Ao redor da figura central do Boi, interpretado por um homem sob
uma armação de madeira coberta de veludo bordado, orbitam diversos personagens
icônicos:
- Pai Francisco e Mãe
Catirina: O
casal que desencadeia a trama, representando a astúcia e a resistência do
povo oprimido.
- O Amo: O dono da fazenda, que
conduz a cantoria e a narrativa com seu sotaque forte e seu maracá.
- Vaqueiros e Caboclos de
Pena:
Representam a força e a proteção do boi, com seus trajes exuberantes e
coreografias elaboradas.
- Índios, índias e Tapuias: Personagens que homenageiam
os povos originários do Brasil, com vestimentas feitas de penas.
- Cazumbás (no sotaque da
Baixada):
Figuras místicas e mascaradas que misturam o cômico e o assustador,
responsáveis por animar a festa e proteger o boi.

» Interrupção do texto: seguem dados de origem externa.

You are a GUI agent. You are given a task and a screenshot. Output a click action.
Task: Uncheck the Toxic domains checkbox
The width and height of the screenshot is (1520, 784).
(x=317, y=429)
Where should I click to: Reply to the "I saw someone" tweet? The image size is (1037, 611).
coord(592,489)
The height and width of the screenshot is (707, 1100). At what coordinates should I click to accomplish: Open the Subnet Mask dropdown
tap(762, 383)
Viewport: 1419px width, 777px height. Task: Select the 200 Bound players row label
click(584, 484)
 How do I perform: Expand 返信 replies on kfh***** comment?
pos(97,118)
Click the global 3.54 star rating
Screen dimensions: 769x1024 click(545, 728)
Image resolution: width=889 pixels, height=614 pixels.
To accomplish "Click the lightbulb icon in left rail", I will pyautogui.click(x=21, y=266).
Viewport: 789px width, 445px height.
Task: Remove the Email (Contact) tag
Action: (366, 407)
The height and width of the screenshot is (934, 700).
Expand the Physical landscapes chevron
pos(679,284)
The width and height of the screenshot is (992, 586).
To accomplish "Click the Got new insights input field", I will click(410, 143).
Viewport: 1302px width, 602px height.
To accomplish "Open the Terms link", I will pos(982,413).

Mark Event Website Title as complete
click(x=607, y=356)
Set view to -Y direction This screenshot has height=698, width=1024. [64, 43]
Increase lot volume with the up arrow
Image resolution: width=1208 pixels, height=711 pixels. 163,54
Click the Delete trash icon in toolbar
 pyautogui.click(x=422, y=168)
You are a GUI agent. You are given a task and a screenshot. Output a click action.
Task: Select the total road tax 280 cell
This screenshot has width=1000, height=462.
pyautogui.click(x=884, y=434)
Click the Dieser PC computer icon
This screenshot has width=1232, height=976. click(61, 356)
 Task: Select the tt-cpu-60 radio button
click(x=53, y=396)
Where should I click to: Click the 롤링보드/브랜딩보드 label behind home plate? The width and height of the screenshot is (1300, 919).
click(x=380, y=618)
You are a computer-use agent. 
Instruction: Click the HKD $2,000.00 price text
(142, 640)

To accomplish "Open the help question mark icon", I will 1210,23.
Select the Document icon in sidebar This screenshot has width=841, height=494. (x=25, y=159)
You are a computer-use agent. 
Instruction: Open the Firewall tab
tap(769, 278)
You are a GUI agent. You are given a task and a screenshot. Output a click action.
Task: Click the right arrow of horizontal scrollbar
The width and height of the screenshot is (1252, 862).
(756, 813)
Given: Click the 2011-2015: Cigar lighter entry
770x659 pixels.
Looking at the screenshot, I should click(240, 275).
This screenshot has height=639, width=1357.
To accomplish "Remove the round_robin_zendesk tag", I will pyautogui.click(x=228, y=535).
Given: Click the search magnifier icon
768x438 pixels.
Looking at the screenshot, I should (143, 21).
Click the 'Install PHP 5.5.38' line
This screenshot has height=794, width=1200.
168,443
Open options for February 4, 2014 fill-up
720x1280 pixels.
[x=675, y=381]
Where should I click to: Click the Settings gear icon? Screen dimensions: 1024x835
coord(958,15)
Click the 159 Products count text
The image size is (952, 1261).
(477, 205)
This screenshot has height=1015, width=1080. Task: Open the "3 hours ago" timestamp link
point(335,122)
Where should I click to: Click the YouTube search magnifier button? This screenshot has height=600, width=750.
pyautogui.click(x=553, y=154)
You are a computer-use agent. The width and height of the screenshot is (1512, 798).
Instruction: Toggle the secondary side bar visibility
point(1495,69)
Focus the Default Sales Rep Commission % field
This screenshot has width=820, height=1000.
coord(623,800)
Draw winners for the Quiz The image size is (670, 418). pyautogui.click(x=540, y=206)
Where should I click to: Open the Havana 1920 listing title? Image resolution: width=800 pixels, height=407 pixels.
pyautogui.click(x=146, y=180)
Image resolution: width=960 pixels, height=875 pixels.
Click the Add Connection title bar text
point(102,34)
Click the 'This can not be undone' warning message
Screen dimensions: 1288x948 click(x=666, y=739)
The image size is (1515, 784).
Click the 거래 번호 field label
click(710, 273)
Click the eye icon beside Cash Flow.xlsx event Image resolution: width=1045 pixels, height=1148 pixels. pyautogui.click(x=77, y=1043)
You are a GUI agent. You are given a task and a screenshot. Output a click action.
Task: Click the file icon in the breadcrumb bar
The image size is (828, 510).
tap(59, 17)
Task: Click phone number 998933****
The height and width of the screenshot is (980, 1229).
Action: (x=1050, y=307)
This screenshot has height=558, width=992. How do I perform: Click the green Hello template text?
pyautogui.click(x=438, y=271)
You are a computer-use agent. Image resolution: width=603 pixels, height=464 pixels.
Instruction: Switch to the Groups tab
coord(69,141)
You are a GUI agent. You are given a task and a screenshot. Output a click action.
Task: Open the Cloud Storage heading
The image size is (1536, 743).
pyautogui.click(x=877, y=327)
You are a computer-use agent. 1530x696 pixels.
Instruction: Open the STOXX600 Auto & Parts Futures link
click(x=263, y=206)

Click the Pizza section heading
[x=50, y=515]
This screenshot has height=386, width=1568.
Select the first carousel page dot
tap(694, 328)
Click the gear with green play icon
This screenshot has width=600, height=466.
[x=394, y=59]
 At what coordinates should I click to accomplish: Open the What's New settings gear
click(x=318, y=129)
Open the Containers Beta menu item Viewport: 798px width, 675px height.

Os Sotaques: As Diferentes Batidas do
Coração do Boi
Uma das maiores riquezas do Bumba Meu Boi maranhense é a sua diversidade
de "sotaques", que são as variações rítmicas, de instrumentos,
coreografias e indumentárias. Cada sotaque representa uma identidade regional.
Os principais são:
- Sotaque de Matraca: Típico de São Luís, é
conhecido pelo som ensurdecedor de duas matracas (pequenos blocos de
madeira) batidas uma contra a outra. É um dos mais populares e
energéticos.
- Sotaque de Zabumba: Originário da região de
Guimarães, utiliza o zabumba (um grande tambor) como instrumento
principal, conferindo um ritmo mais cadenciado e solene.
- Sotaque de Orquestra: Incorpora instrumentos de
sopro como saxofones, clarinetes e trombones, criando uma sonoridade mais
melódica e influenciada por bandas musicais.
- Sotaque da Baixada: Proveniente da Baixada
Maranhense, caracteriza-se por seus pandeirões e pelas figuras dos
cazumbás.
- Sotaque Costa de Mão: Raro e considerado um dos
mais primitivos, utiliza um instrumento peculiar chamado costa de mão
(semelhante a um reco-reco) e pequenos tambores.
Conclusão: Um Patrimônio Vivo
O Bumba Meu Boi é muito mais do que um espetáculo folclórico para
turistas. É um complexo mecanismo de coesão social, transmissão de memória e
celebração da identidade. Através da história de Francisco e Catirina, a festa
subverte hierarquias, celebra a resiliência e reafirma, ano após ano, o poder
da vida sobre a morte. É um patrimônio que não está confinado em museus, mas
que vive e pulsa com a batida dos tambores e o canto do povo nas ruas do
Maranhão.
Referências Bibliográficas
ANDRADE, Mário de. Danças dramáticas do Brasil. Belo Horizonte:
Itatiaia, 2006.
CASCUDO, Luís da Câmara. Dicionário do Folclore Brasileiro. 12.
ed. São Paulo: Global, 2012.
CAVALCANTI, Maria Laura Viveiros de Castro. Cultura popular e
sensibilidade romântica. Rio de Janeiro: Funarte, 1988.
PRASS, Luciana. O Bumba-Meu-Boi do Maranhão. Rio de Janeiro:
Funarte, 2013. (Coleção Folclore em Cadernos).